(Collected data)
+--

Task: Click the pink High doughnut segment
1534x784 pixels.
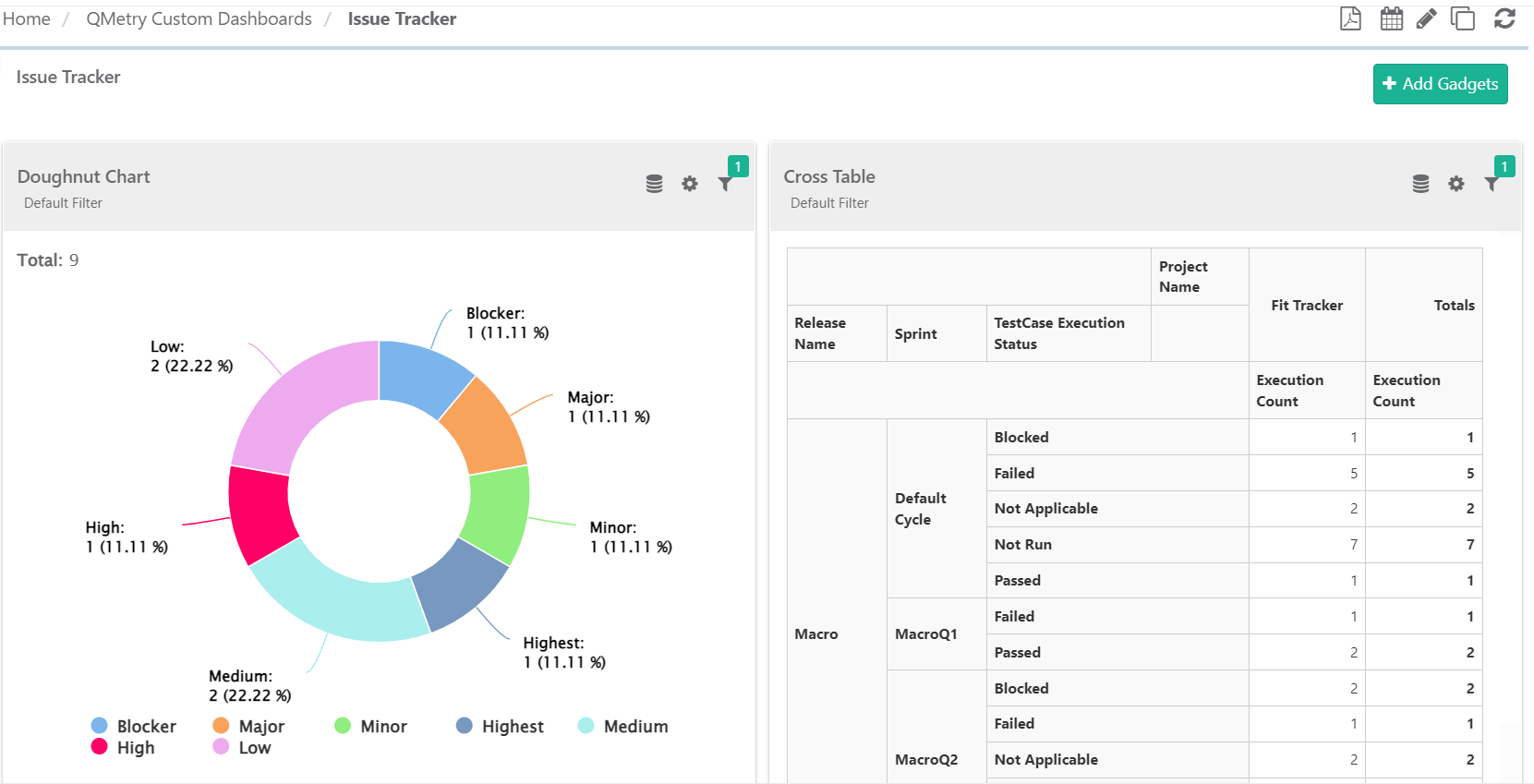Action: tap(260, 513)
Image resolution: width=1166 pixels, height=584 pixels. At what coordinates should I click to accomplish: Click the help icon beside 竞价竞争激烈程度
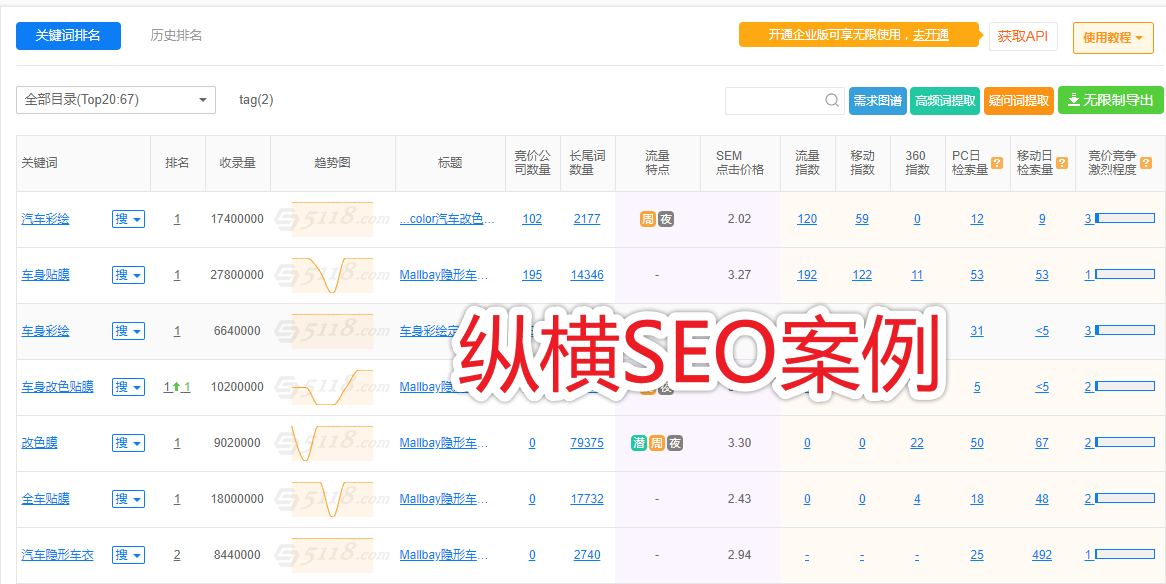[1146, 163]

+--

Brief: Repeat the data above exactly, leaving out any pictures it holds.

Answer to the problem:
Task: Click the pink High doughnut segment
1534x784 pixels.
Action: tap(260, 513)
Image resolution: width=1166 pixels, height=584 pixels. At what coordinates should I click to accomplish: Click the help icon beside 竞价竞争激烈程度
[1146, 163]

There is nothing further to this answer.